Records on locating elements on screens
(begin)
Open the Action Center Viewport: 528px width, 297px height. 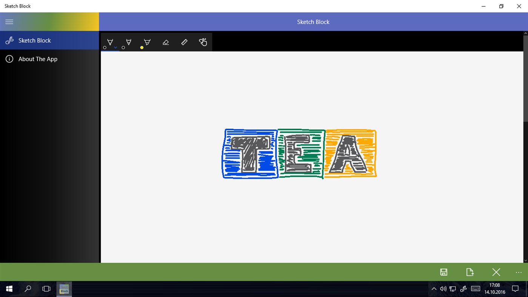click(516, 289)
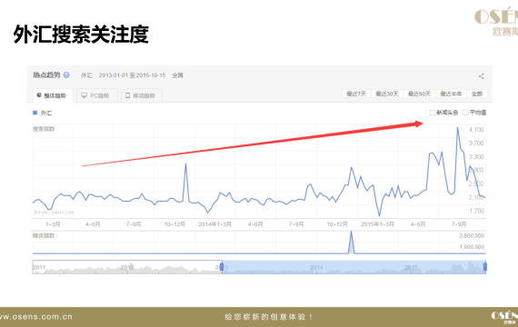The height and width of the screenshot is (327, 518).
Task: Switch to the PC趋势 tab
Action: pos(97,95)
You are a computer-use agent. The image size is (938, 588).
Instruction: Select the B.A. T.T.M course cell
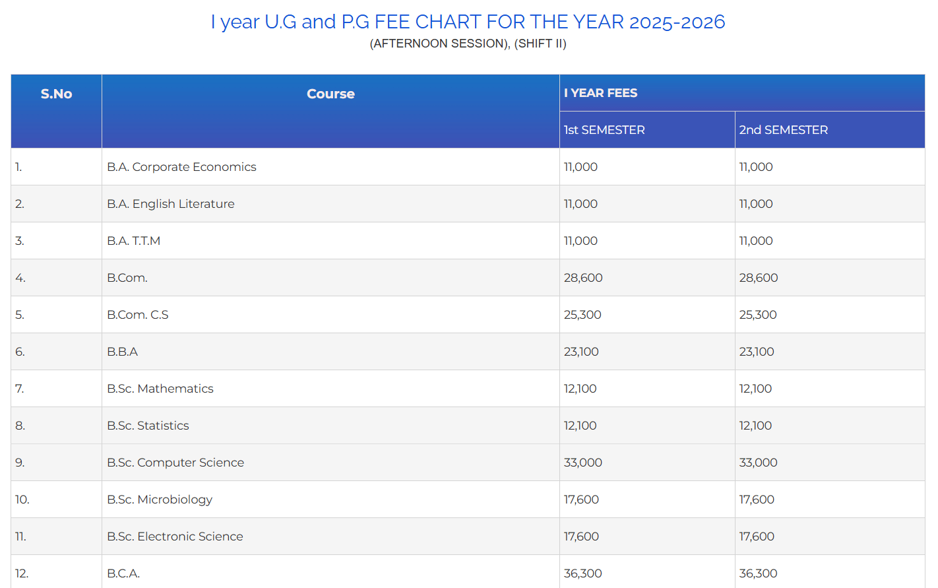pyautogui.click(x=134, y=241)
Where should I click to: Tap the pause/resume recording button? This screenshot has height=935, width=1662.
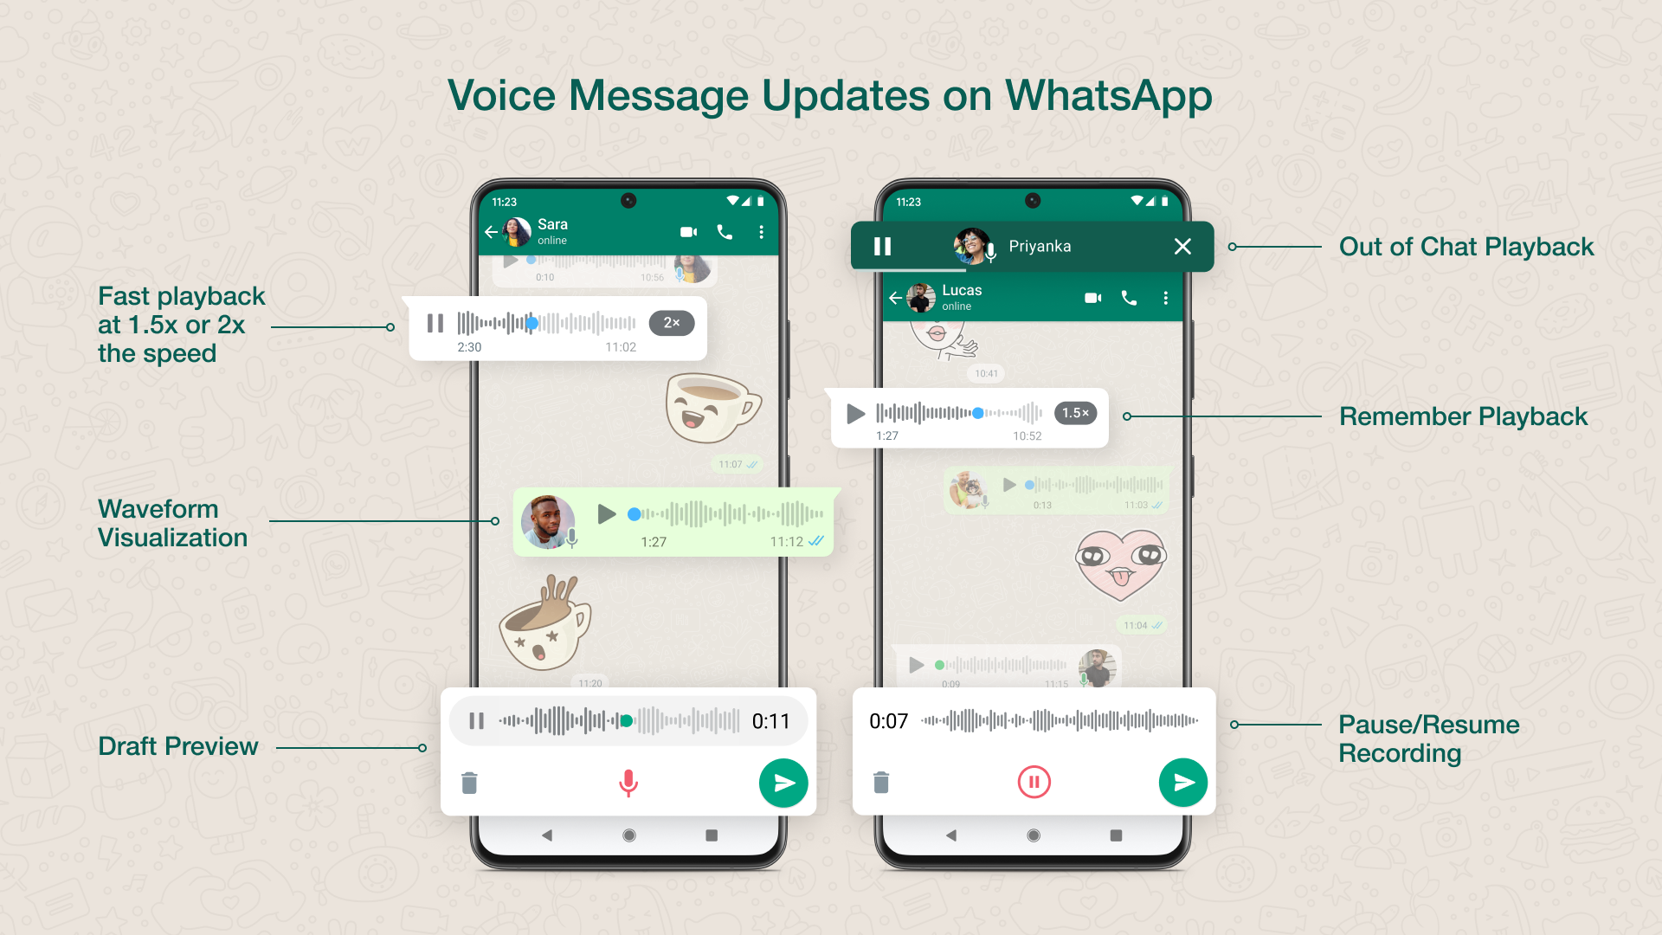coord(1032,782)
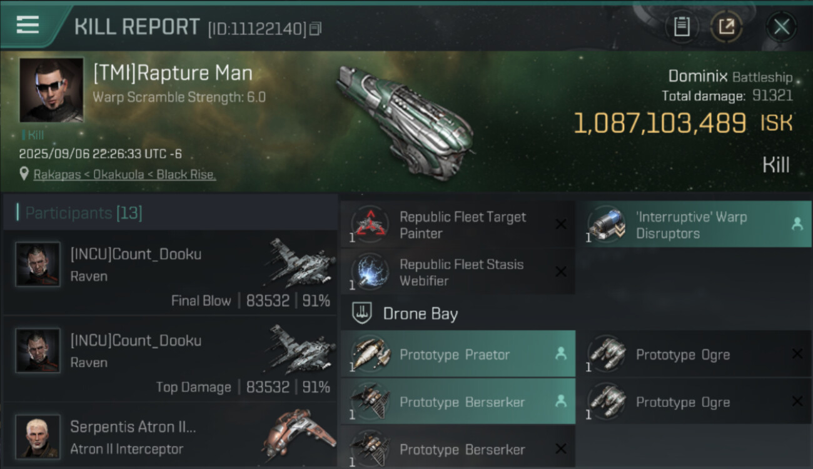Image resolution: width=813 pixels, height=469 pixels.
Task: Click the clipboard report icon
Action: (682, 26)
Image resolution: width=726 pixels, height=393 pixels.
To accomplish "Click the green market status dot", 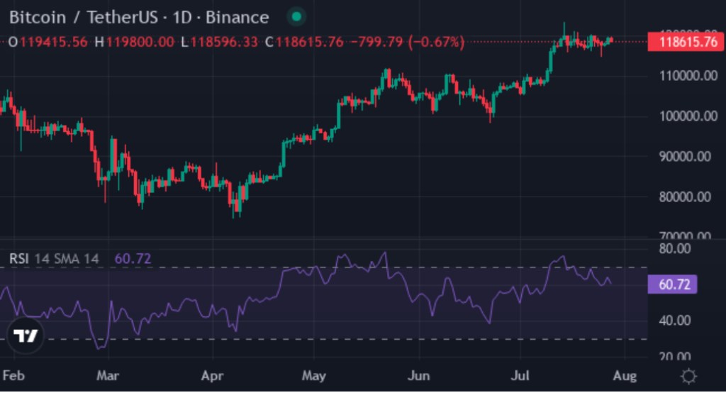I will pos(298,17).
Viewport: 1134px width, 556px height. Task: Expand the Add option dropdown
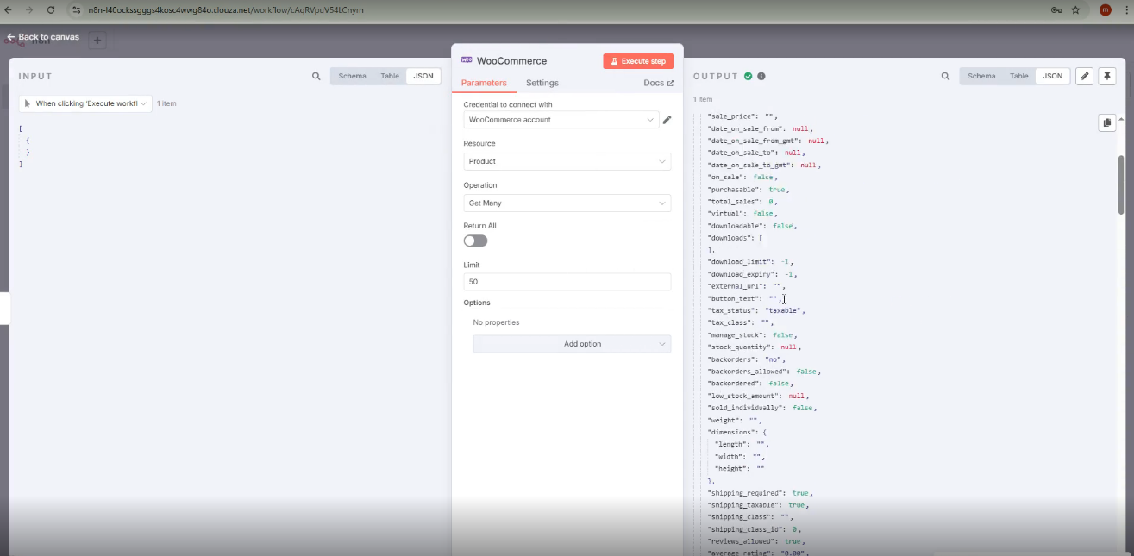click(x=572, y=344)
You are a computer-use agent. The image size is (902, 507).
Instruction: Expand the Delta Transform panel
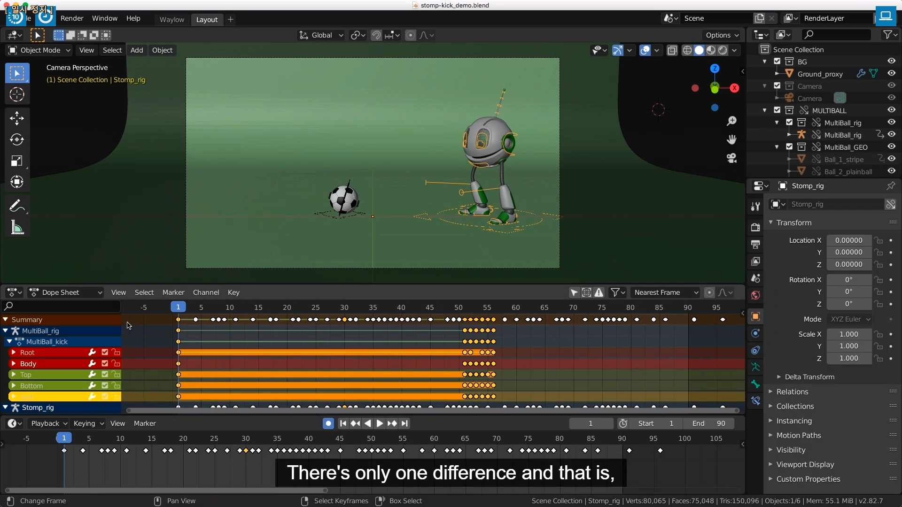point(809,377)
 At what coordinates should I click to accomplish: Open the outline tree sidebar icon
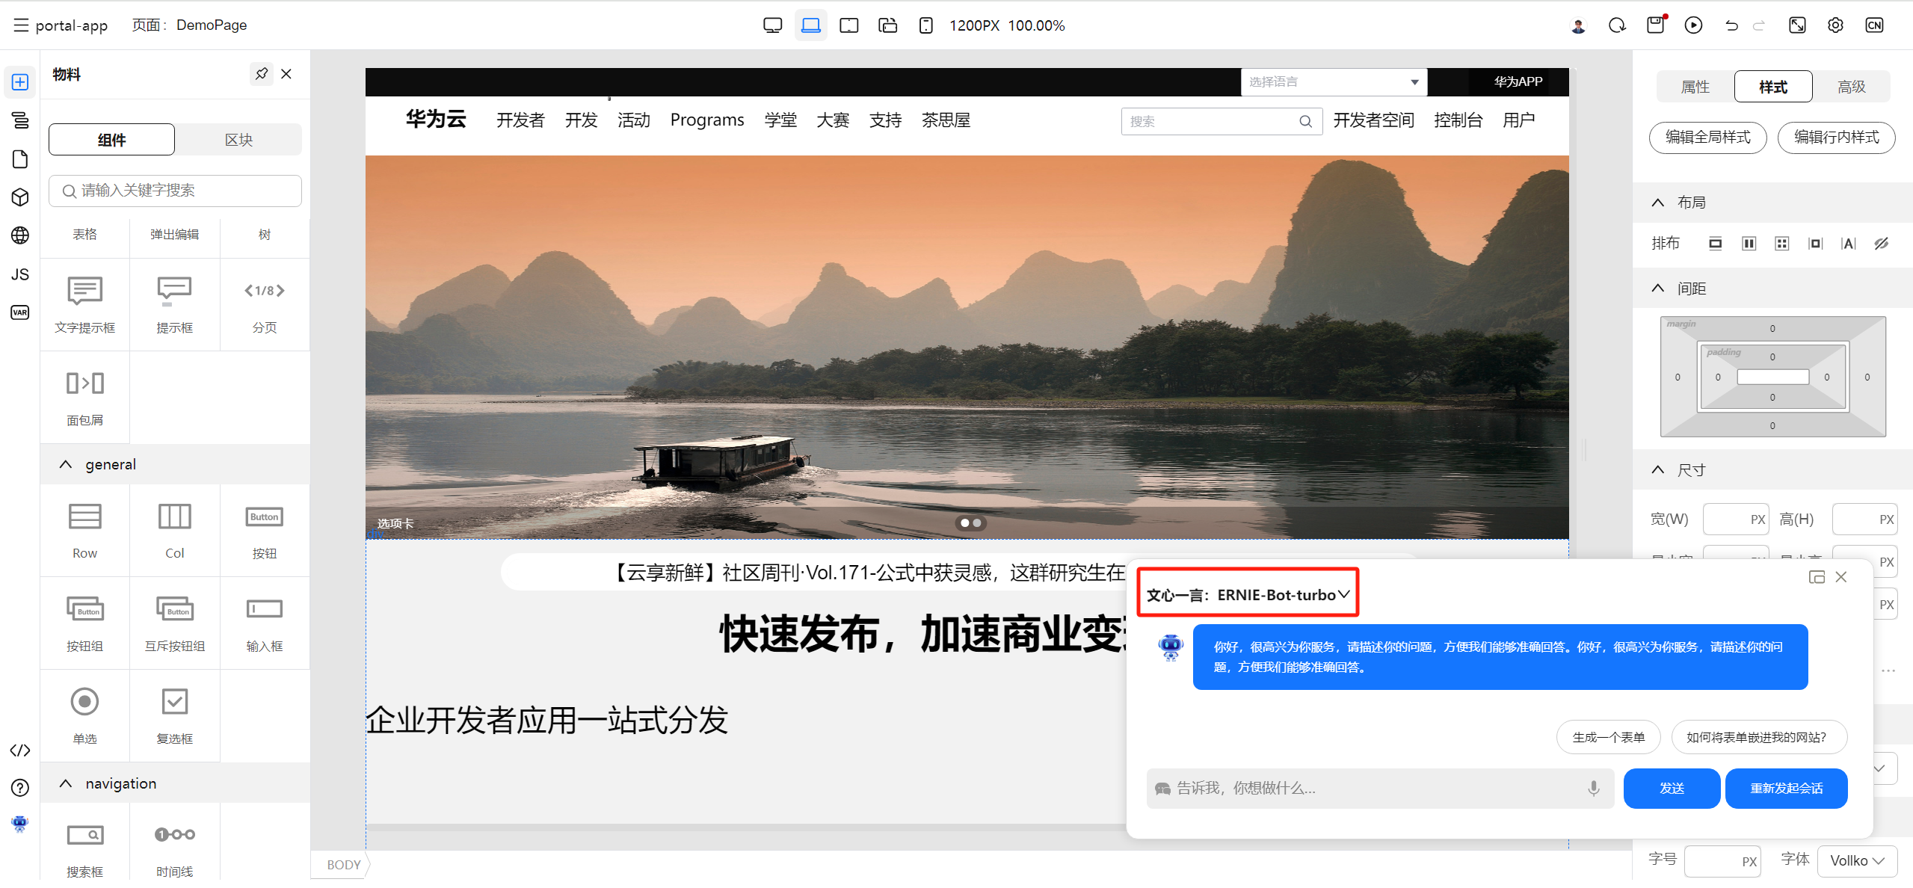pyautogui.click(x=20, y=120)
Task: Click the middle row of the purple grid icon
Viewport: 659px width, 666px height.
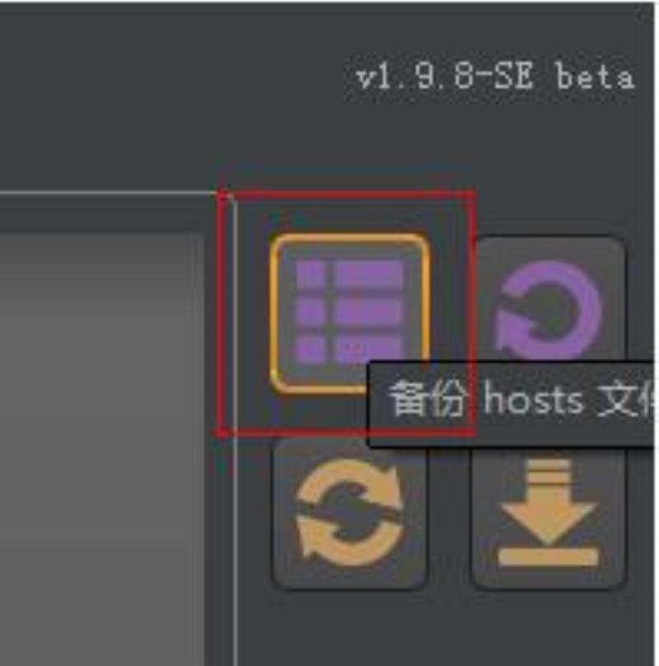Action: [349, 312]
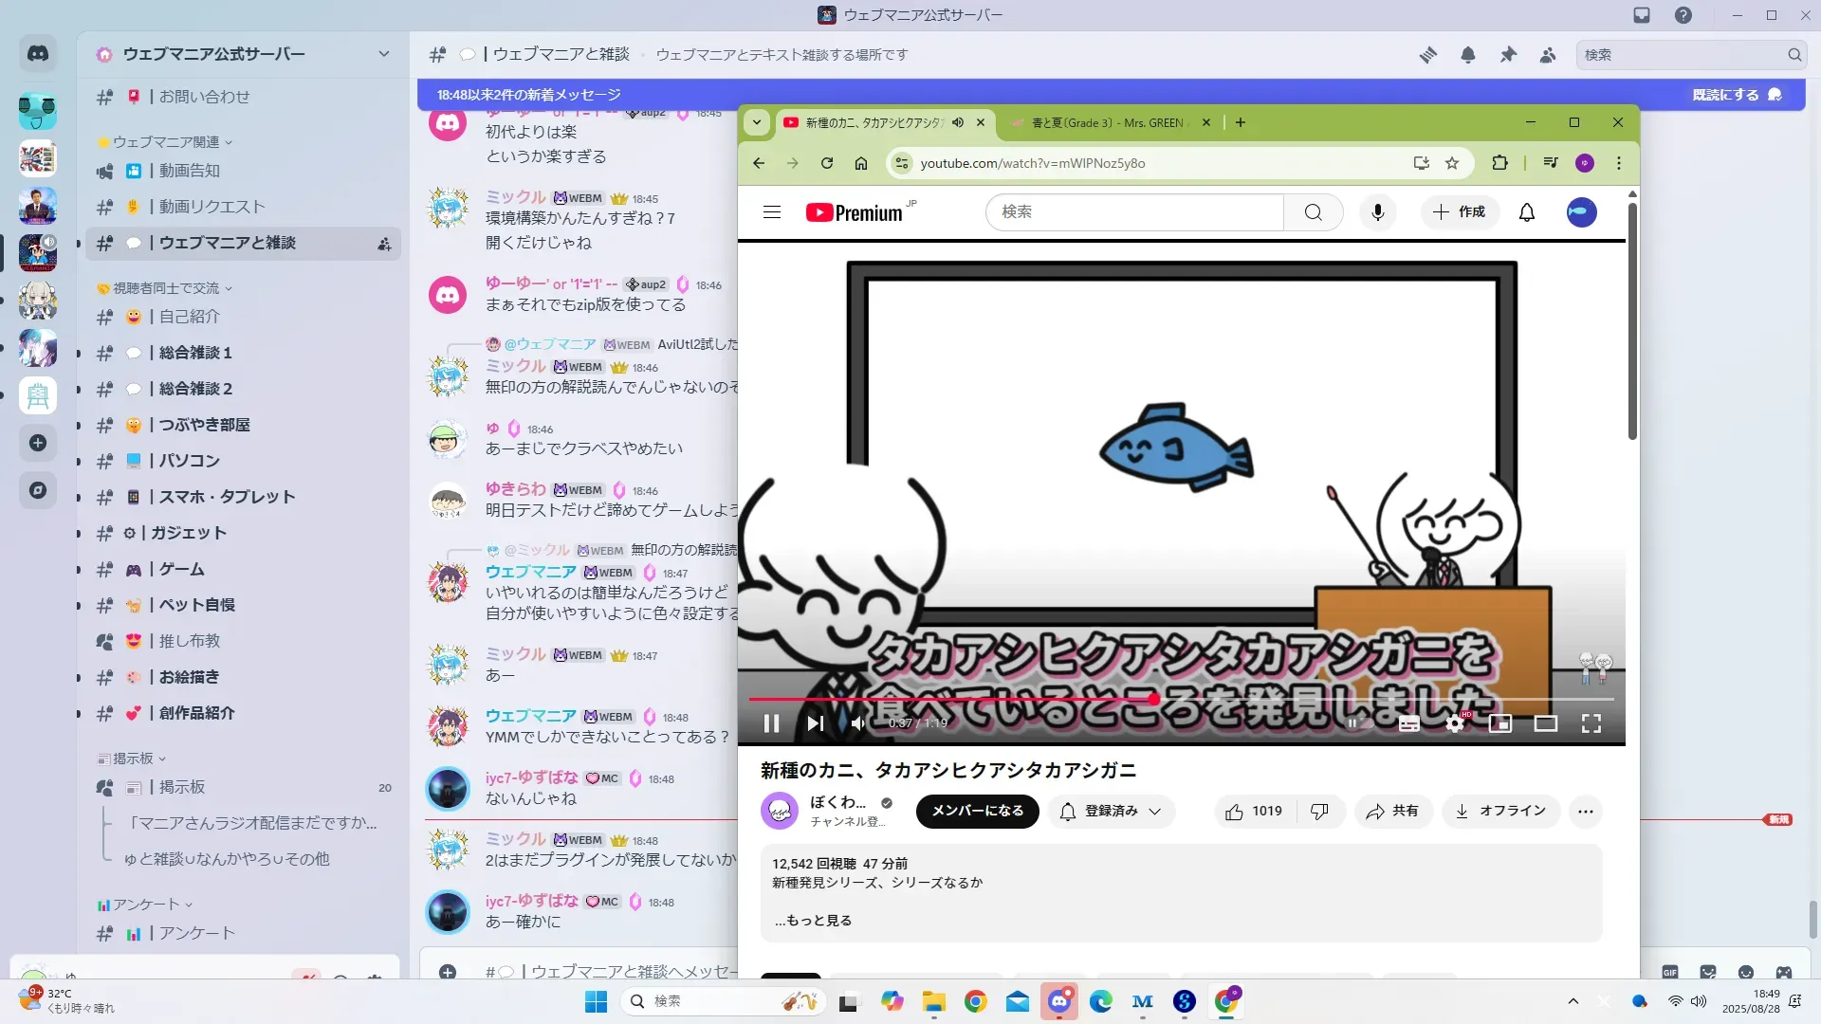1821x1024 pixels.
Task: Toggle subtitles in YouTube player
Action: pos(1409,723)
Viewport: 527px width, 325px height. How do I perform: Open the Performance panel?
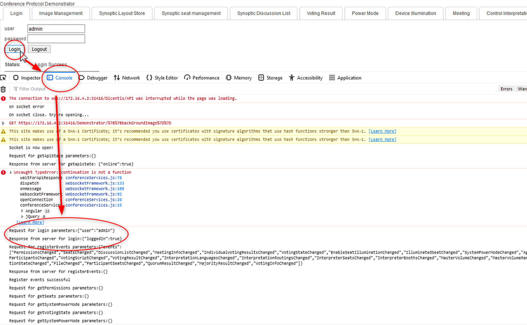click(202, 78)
(end)
Locate each line in the records containing the word "should" and copy those lines in full.

- _Reply to the task_
Where should I click to: Tap the pause/resume recording button? This screenshot has height=935, width=1662.
 At what coordinates should I click to accomplish: Open the outline tree sidebar icon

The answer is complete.